Kelman’s essay indeed provoked us to think about his ideas. As social scientists and long-time researchers in the Jewish communal sector, we at Rosov Consulting certainly support and share Kelman’s vision of American Jewish communities and organizations using data to inform policy, evaluate programs, and strengthen Jewish life. We agree that digital data, sometimes referred to as “big data,” offers new opportunities to communal organizations and researchers. We admire his call for our field to innovate and think creatively.
However, we have some key points we’d like to add—and concerns we want to raise about the foundation of his proposal. The vision as proposed misrepresents existing survey research, overestimates what big data alone can achieve, and sidesteps significant methodological challenges.
The use of distinctive Jewish names in survey research
For many years, survey researchers have used distinctive Jewish names, commonly referred to as DJNs, to help a identify American Jews for surveys. Kelman is highly critical of the practice. “American Jewish population studies regularly used the presence of ‘distinctive Jewish names’ to estimate population sizes,” he writes. “Despite its obvious problems, the reliability of this practice remained the subject of serious discussion among some scholars of American Jewry well into the 21st century.”
We caution against accepting Kelman’s assessment. Researchers have never used DJNs as the exclusive source of Jewish population estimates because they have always known that would yield biased results. Instead, they utilized DJNs as one of several components of sampling designs that, together with proper survey weights, took advantage of the efficiencies of DJNs, mitigated the biases produced by using DJNs alone, generated valid and reliable survey findings, and did so at significantly reduced costs compared to not using DJNs at all.
Over time, the use of DJNs in sampling has improved dramatically. Starting with a small group of common Ashkenazi surnames, DJNs now include a much more extensive set of Ashkenazi, Sephardi, Mizrachi, Israeli, Russian, and Persian first and last names. Researchers today typically use algorithms that combine this expanded set of DJNs with big data on consumer behaviors, geography, and other information to calculate the likelihood of someone (or some household) being Jewish for sampling purposes. As with DJNs in the past, the use of likely Jewish individuals (and households) today is just one of many components of complex sampling designs and survey weighting that jointly and cost-efficiently generate reliable and valid Jewish population estimates and characteristics.

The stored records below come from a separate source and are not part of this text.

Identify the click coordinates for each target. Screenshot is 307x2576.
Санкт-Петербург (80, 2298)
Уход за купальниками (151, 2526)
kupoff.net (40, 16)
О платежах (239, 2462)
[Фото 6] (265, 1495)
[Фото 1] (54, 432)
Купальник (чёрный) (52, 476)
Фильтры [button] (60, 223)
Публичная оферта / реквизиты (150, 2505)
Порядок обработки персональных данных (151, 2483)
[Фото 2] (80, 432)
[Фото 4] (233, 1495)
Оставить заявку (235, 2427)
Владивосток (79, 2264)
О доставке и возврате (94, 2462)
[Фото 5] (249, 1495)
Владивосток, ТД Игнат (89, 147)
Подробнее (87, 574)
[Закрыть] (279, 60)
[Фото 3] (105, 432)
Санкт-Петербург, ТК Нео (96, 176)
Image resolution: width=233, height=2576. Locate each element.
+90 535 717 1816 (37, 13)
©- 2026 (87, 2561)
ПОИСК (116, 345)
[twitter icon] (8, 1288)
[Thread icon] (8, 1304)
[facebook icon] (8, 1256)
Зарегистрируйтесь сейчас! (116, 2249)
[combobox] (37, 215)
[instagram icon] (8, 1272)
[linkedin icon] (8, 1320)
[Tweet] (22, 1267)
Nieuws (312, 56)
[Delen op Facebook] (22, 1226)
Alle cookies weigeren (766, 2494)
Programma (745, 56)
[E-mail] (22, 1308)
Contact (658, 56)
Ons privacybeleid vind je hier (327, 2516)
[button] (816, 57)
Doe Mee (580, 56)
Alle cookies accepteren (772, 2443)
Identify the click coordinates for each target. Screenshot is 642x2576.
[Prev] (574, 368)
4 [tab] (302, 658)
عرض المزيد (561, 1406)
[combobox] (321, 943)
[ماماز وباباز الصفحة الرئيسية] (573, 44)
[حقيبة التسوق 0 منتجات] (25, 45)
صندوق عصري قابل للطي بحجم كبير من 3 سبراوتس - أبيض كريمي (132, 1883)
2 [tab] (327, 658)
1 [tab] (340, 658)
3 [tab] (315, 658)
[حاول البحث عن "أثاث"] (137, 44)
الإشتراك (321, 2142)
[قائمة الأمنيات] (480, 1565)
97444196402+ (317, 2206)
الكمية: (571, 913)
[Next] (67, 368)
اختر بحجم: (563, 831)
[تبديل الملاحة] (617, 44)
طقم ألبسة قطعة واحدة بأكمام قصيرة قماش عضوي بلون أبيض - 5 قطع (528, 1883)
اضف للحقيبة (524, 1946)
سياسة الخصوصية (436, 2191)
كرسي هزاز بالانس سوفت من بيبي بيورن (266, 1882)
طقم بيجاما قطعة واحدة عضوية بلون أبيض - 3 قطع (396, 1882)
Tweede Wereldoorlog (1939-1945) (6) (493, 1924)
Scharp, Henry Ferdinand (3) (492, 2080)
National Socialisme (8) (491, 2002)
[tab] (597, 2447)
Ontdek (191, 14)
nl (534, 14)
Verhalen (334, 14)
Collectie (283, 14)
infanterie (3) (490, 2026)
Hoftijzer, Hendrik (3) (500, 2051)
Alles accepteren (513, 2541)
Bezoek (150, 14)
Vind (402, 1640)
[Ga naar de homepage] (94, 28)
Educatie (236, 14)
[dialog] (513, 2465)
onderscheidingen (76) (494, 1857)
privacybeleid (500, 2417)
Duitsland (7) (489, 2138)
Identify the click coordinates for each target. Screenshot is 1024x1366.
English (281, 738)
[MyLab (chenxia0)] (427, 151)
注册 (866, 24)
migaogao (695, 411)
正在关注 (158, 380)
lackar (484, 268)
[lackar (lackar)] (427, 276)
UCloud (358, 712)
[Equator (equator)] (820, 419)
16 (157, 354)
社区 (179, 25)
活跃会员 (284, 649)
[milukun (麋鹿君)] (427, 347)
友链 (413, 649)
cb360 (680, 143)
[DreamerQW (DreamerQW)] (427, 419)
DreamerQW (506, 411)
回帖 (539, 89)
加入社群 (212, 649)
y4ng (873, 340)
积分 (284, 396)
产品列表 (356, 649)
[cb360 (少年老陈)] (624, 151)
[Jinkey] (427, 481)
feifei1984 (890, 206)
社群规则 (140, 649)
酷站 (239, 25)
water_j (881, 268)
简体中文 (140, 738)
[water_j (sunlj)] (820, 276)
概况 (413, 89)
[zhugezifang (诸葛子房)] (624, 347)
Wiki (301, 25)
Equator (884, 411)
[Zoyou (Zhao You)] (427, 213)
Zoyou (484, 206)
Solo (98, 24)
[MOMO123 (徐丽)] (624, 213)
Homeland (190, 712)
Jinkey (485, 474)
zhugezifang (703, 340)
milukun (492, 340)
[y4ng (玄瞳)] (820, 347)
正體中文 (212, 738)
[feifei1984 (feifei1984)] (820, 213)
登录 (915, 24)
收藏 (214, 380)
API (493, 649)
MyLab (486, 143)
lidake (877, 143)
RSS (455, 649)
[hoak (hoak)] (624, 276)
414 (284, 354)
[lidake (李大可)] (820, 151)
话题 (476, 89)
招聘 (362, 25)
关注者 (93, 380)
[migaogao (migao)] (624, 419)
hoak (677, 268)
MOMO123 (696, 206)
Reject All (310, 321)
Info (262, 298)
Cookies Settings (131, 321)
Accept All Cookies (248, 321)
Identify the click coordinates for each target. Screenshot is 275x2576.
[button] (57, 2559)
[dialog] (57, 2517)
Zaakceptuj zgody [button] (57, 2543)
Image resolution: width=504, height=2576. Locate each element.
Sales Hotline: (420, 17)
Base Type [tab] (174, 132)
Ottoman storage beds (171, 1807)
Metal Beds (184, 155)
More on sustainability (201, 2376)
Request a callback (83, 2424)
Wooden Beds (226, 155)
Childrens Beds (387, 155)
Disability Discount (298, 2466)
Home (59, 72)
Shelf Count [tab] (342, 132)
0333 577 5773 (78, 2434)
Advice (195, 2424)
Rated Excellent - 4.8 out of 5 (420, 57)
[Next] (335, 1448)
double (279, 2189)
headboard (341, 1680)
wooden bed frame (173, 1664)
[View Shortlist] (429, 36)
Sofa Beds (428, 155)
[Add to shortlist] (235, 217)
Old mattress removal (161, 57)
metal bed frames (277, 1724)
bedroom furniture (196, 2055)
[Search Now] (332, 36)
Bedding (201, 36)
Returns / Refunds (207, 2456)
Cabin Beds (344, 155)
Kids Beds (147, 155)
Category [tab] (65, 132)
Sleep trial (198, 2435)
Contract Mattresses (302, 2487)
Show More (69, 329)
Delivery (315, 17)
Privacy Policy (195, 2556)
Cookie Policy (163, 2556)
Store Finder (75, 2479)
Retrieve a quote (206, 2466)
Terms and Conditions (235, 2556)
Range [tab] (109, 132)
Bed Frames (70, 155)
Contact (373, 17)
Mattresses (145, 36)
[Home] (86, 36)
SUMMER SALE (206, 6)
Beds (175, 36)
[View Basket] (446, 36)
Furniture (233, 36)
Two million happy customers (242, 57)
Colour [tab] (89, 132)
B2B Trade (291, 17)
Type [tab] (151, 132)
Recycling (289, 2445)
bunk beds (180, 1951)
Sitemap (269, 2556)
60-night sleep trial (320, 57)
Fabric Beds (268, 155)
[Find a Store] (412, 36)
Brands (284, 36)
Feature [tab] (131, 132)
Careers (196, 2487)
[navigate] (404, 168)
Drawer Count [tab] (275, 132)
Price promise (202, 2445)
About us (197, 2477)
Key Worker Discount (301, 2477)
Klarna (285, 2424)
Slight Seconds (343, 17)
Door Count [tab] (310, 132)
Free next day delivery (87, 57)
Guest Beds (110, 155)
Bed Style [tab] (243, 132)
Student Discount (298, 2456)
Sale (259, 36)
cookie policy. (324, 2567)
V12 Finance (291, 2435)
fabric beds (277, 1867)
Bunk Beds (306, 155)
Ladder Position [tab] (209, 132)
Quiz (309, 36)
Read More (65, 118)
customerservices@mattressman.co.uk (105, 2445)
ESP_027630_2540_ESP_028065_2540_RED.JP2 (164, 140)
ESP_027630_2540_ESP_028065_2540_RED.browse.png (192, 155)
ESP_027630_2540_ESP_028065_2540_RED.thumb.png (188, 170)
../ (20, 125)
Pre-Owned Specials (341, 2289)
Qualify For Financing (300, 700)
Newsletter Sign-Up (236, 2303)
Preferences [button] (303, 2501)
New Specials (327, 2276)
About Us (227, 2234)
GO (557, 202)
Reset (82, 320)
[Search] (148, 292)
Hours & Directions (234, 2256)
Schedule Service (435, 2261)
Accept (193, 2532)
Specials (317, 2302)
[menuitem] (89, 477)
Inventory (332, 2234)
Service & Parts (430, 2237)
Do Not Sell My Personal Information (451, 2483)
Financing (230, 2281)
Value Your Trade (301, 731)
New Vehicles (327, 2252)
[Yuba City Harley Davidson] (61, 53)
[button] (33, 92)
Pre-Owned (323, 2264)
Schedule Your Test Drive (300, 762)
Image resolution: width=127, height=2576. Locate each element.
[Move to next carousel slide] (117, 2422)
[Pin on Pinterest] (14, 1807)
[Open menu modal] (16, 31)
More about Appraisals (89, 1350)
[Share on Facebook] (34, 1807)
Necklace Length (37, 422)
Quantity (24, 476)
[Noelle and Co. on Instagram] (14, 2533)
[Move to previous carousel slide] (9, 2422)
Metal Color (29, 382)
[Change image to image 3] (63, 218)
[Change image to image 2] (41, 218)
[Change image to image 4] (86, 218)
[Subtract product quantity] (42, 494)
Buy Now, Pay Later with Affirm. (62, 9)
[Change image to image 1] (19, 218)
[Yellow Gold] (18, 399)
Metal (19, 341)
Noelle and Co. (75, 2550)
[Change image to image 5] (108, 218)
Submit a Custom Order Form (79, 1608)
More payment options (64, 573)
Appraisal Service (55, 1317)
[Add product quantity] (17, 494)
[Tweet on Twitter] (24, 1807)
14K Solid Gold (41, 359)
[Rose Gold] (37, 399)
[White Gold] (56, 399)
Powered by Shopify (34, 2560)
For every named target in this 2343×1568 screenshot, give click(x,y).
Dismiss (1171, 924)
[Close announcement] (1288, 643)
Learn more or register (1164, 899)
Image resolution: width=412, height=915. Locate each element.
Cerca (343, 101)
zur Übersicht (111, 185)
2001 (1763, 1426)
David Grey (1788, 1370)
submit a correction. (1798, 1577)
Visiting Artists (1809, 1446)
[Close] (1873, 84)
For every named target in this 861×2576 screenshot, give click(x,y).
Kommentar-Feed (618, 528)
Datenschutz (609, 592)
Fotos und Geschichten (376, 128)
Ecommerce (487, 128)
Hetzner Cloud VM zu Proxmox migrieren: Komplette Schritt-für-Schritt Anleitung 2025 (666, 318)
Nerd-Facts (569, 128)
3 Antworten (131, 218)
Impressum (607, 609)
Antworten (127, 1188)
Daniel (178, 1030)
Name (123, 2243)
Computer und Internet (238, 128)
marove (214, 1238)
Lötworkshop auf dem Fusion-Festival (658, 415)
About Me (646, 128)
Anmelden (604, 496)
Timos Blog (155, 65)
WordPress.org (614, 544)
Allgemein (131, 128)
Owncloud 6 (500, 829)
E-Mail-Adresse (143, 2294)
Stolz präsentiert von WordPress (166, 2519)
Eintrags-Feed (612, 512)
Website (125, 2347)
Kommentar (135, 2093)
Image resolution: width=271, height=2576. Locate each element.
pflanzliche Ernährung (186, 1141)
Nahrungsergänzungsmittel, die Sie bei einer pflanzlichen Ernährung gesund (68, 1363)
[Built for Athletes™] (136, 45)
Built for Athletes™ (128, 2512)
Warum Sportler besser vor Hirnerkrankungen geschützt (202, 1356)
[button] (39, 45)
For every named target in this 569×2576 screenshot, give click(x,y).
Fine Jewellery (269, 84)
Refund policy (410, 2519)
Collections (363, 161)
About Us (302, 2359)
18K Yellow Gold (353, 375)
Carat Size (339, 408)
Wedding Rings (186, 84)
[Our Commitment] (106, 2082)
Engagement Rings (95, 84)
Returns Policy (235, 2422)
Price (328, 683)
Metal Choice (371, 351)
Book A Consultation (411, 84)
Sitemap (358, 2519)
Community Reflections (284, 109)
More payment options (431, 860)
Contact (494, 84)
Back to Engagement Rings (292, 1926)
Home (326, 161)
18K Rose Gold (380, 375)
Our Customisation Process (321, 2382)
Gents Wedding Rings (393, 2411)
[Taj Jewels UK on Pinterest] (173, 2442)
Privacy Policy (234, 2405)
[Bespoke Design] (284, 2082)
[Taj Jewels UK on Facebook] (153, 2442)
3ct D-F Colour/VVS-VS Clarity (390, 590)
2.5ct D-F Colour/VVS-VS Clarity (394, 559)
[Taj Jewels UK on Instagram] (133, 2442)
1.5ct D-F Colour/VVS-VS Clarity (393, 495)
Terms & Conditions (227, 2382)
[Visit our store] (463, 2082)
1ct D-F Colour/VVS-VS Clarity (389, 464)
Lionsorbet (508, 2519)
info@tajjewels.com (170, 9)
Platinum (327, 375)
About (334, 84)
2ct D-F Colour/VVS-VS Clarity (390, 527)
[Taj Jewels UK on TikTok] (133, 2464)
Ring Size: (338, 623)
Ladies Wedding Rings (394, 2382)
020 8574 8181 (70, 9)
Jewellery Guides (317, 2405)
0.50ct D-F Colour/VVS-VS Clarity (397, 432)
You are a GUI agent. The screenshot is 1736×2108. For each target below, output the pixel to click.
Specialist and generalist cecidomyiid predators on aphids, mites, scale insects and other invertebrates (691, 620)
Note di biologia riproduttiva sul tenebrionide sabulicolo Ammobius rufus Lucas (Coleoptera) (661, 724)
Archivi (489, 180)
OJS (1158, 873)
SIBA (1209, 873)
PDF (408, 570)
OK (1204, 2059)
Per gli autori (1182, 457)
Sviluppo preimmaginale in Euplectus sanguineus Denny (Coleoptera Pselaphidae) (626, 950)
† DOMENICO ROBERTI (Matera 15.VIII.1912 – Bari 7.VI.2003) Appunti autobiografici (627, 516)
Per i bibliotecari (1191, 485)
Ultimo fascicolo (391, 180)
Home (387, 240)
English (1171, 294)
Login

It has not been the case, then, that researchers continued to discuss the reliability of DJNs well into the 21st century despite their “obvious problems.” Nor is it the case, as Kelman writes elsewhere, that “the Distinctive Jewish Names strategy has outlived its utility.” Researchers have long understood both the potential biases of DJNs, as well as their advantages when used prudently. Their 21st century efforts have focused on developing better methods, including the use of big data, to effectively leverage DJNs as one of many components of survey sampling. The suggestion that they have done otherwise is simply inaccurate.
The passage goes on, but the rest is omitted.